**Exercise requirements**:
1: Rewrite the paragraph of the Koda story that begins "The first few months with Koda" as a short bulleted list of its main facts.
2: Please reproduce word for word the stretch of rows from the line containing "Click the word 'Monitoring' in Name field" through the line containing "coord(174,166)", with both ends included. Leave the pictures out of your answer.

**Page**:
Okay, so without further ado, Koda.
Almost nine years ago, I was driving down the street in Denver and happen to see this nappy wolf looking thing wandering on the side of the road. I pulled over and approached him and I noticed he had a collar on. I called the number on the tag only to find a disconnected line. He seemed so scared and sweet and helpless. He hopped in my car without any hesitation and we drove straight to the nearest vet. They found that he had been microchipped and tried to contact Koda's registered owners. He was about three years old. They told me that if I wanted to keep him I could and if they could still not contact his "owners" after three weeks, I could officially adopt Koda and register my information to the microchip.
I guess I just had a gut feeling that this poor soul had been abandoned. It seemed as though he had been on his own for quite some time. I took him to the groomer, who shaved him in order to rectify the disgusting situation which was his dreddy, matted fur. And then we went to the pet store and stocked up on supplies. I spent what seemed like a small fortune on him. My roommate and friends thought I must be out of my gourd to do all this for a dog, I didn't even know if I could keep. But I knew. I just somehow knew that Koda would be my mine forever.
The first few months with Koda were difficult. I had never known a dog like him. He was terrified, unaffectionate, and distant. Not at all like the silly labs I had always grown up with. He spent most of the time hiding in my closet. There was a part of me that feared we would never be connected but still I knew I could never abandon him like his previous owners.

**Extracted information**:
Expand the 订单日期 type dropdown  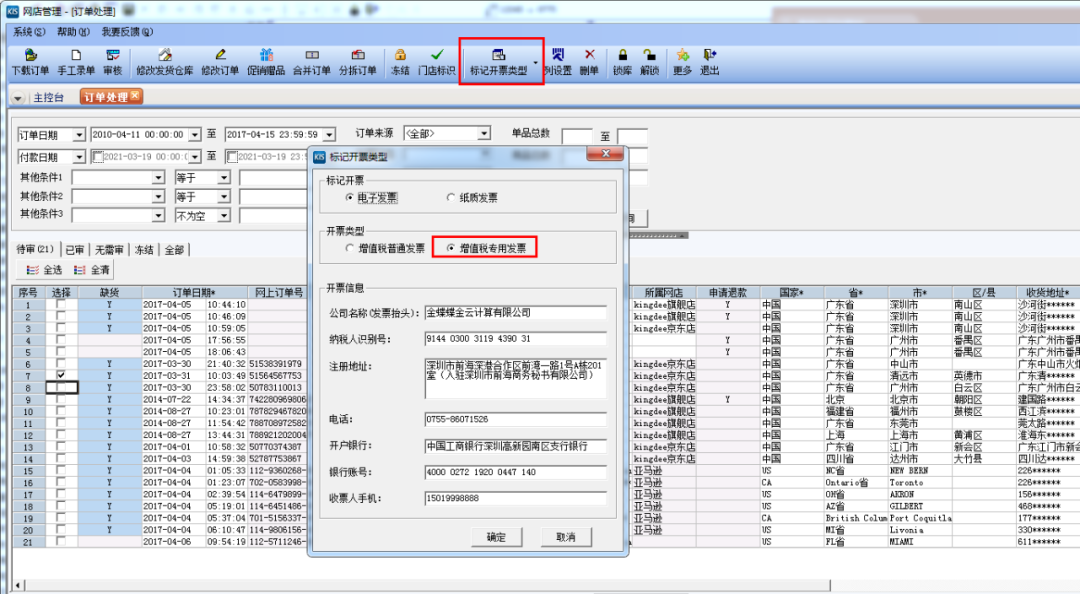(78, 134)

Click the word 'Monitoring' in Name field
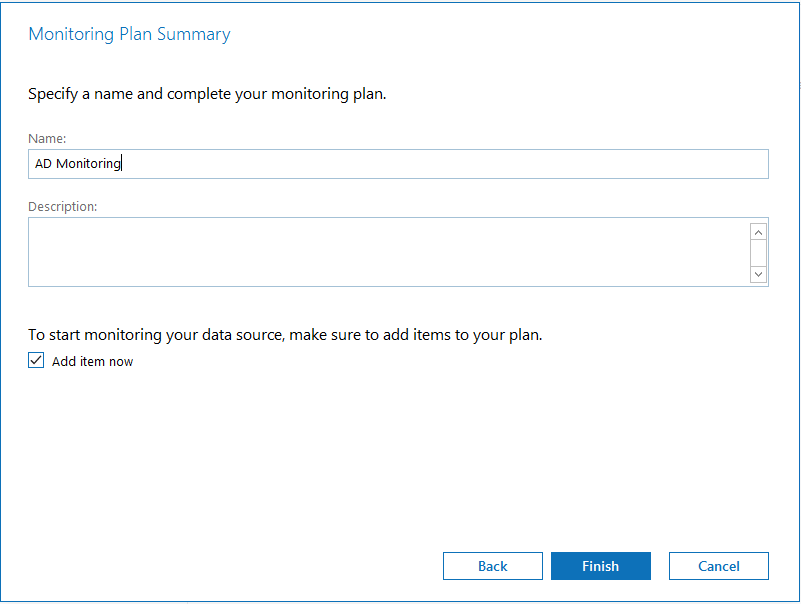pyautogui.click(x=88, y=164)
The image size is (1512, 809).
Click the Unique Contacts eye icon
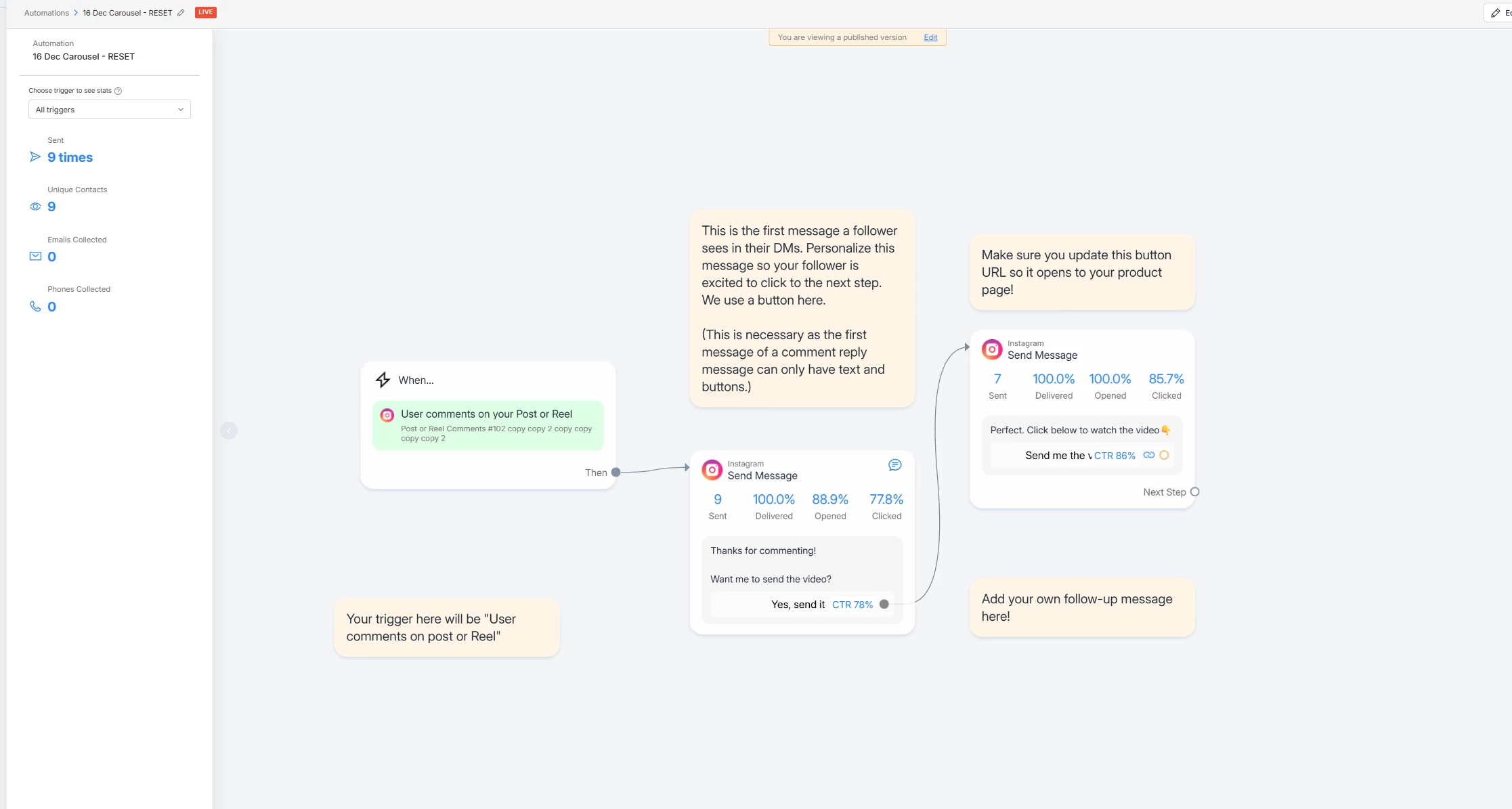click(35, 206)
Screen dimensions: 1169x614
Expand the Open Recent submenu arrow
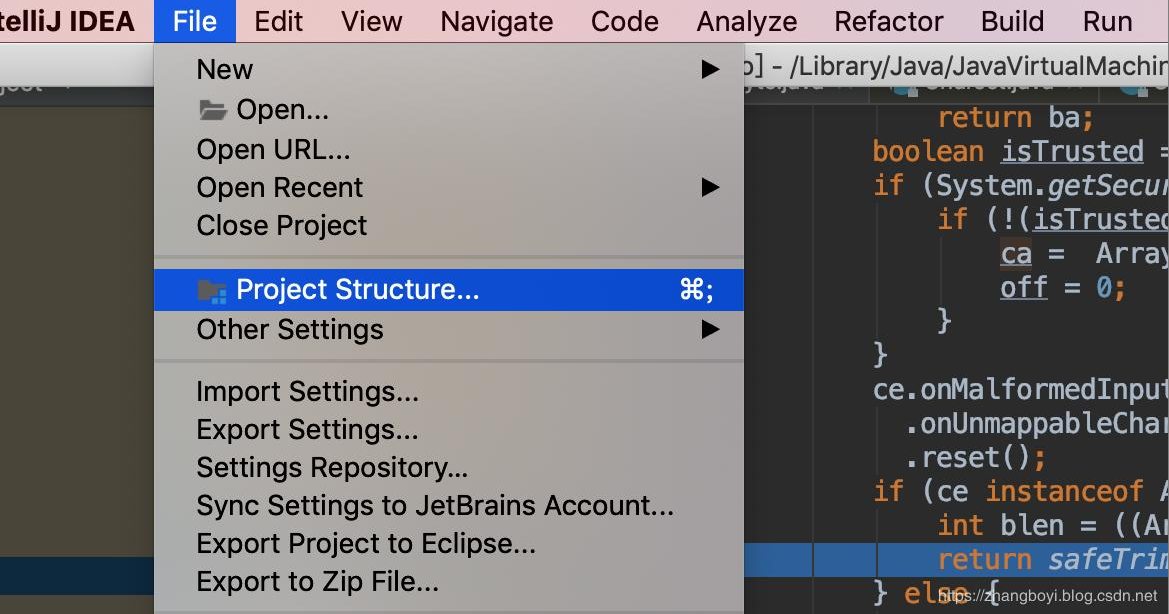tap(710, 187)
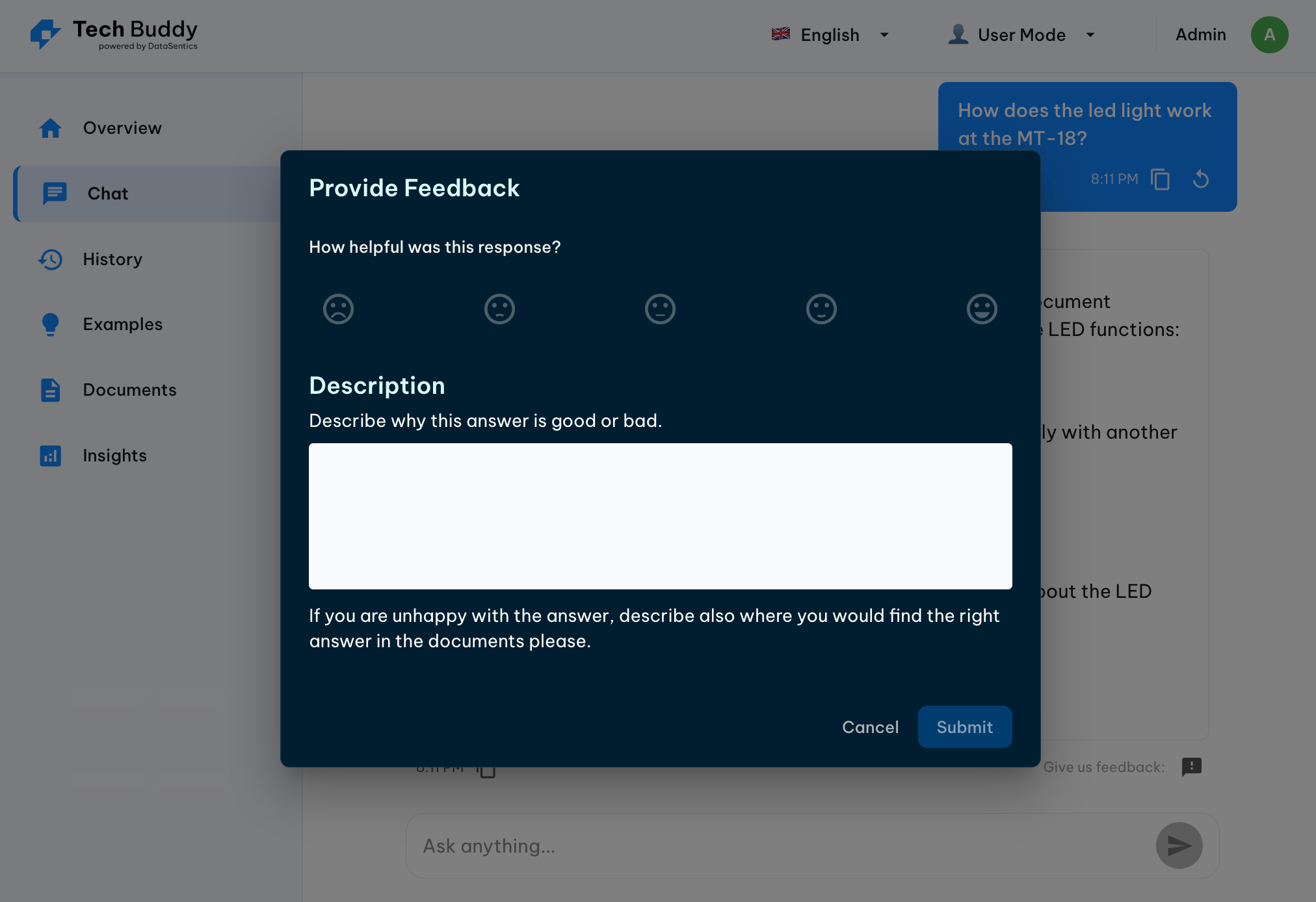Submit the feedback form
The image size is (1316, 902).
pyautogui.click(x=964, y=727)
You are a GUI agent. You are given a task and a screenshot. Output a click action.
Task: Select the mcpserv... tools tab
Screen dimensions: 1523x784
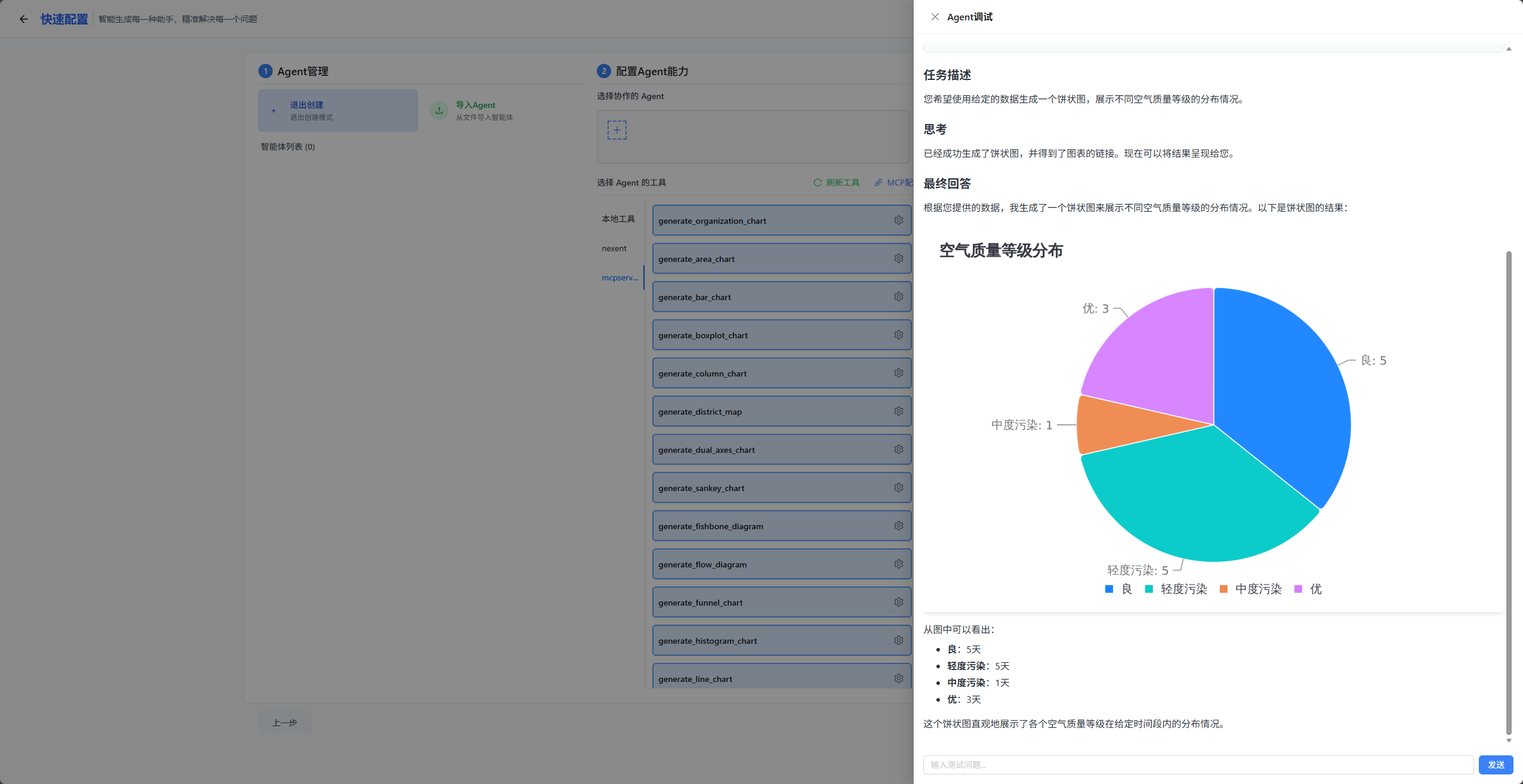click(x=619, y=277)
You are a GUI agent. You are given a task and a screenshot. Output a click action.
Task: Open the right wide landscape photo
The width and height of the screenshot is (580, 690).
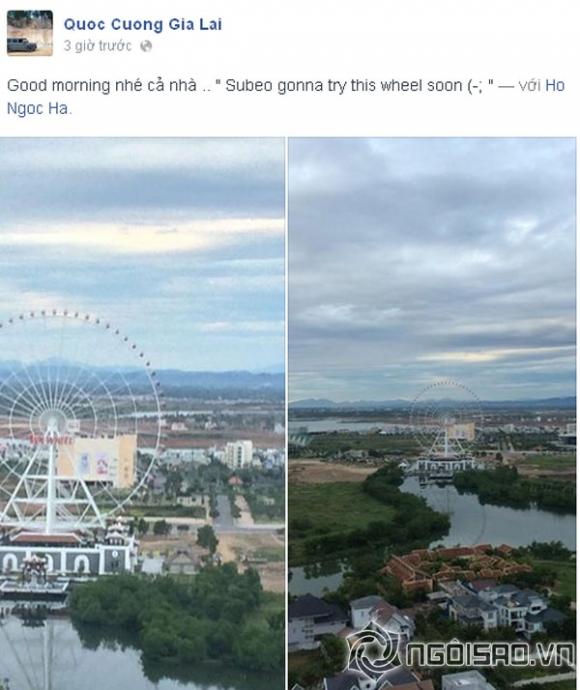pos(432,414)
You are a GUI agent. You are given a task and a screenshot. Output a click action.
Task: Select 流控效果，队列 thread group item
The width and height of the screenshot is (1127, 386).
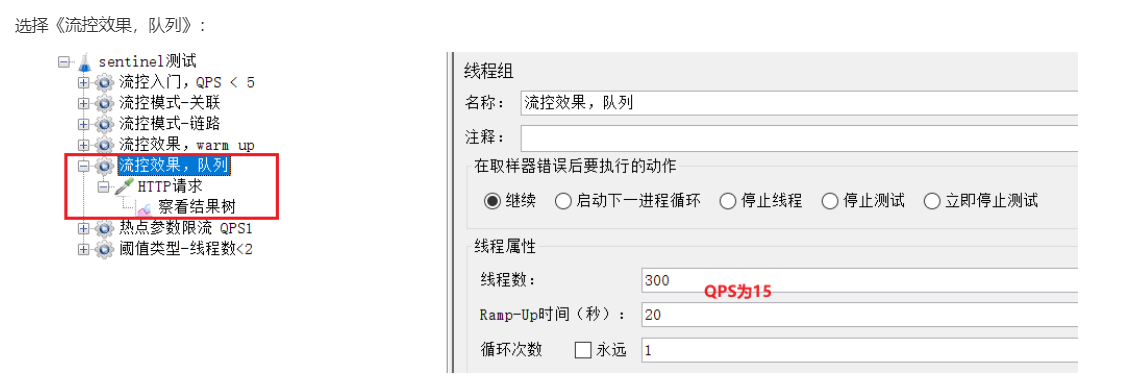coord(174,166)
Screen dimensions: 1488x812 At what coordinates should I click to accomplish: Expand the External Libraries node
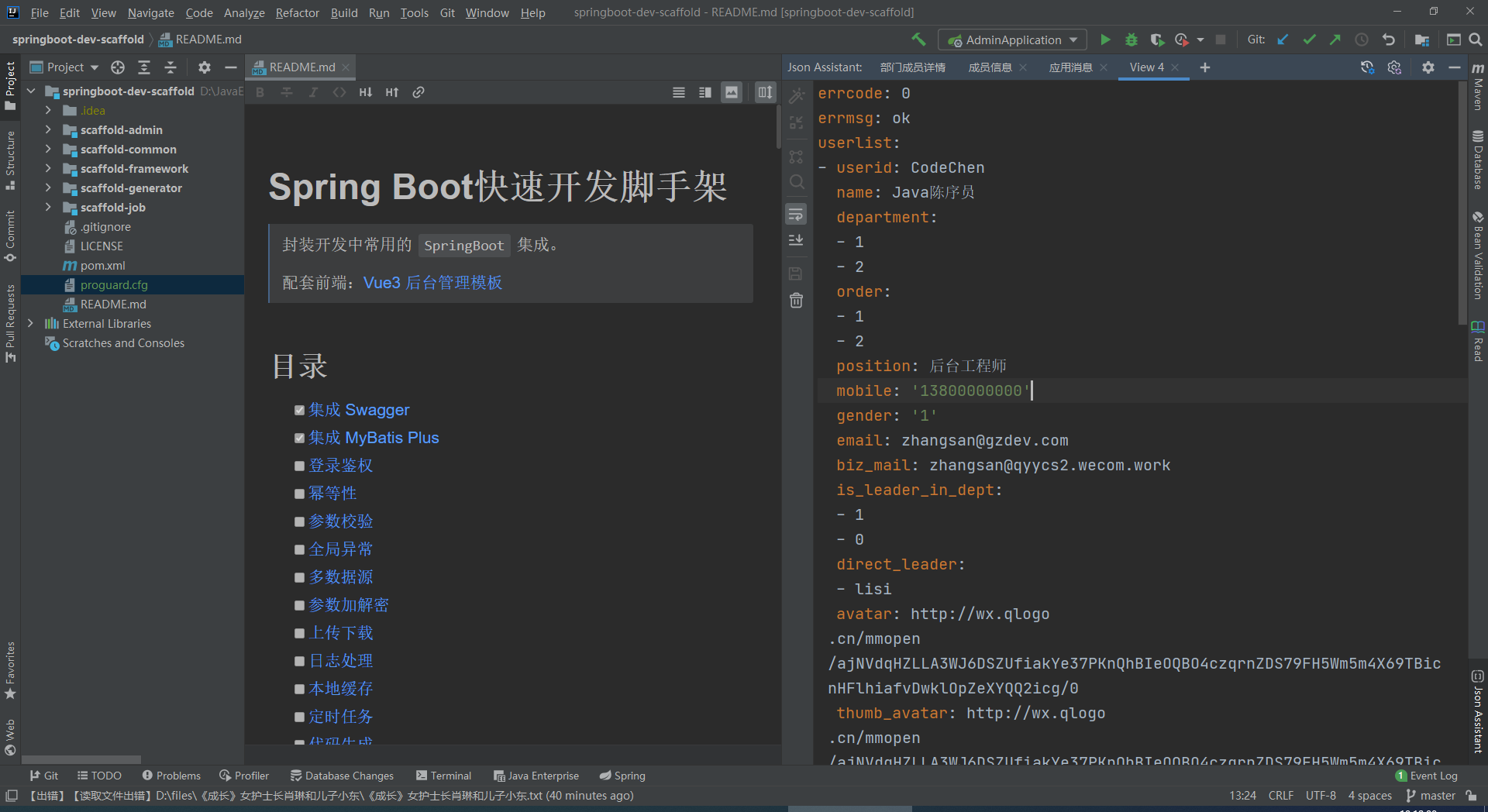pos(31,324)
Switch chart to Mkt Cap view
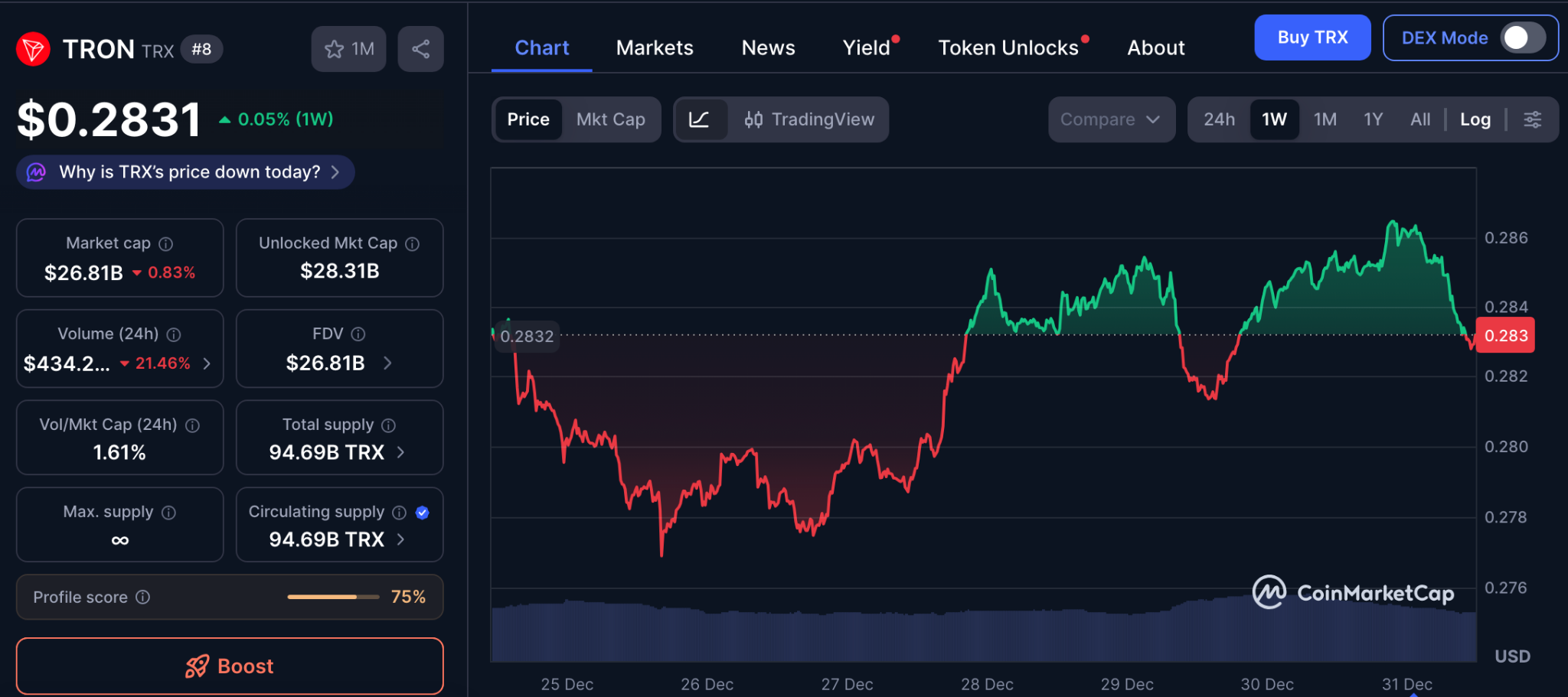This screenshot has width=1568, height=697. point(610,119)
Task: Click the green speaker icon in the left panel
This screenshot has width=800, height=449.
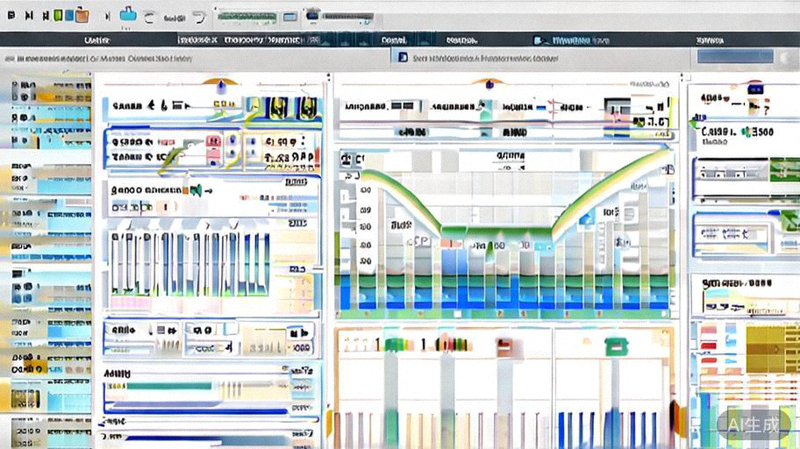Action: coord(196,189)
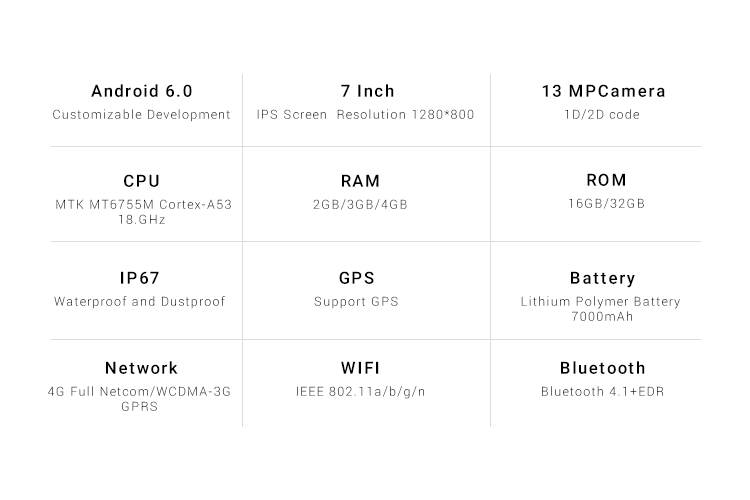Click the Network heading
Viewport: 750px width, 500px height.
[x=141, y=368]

**Responses**:
1:
- The first few months with Koda were difficult.
- Koda was terrified, unaffectionate, and distant, unlike the silly labs the writer grew up with.
- He spent most of his time hiding in the writer's closet.
- The writer feared they might never connect but knew Koda could never be abandoned the way his previous owners had done.

2:
Click the word 'Monitoring' in Name field
pyautogui.click(x=88, y=164)
The image size is (1512, 809).
Click the Unique Contacts eye icon
click(35, 206)
Screen dimensions: 1169x614
Expand the Open Recent submenu arrow
tap(710, 187)
Submit the feedback form
The image size is (1316, 902).
pyautogui.click(x=964, y=727)
You are a GUI agent. You are given a task and a screenshot. Output a click action.
Task: Select the mcpserv... tools tab
Screen dimensions: 1523x784
click(x=619, y=277)
You are a GUI agent. You are given a task and a screenshot. Output a click action.
Task: Open the right wide landscape photo
The width and height of the screenshot is (580, 690).
pos(432,414)
You are a GUI agent. You are given a task and a screenshot. Output a click action.
Task: Select 流控效果，队列 thread group item
The width and height of the screenshot is (1127, 386).
coord(174,166)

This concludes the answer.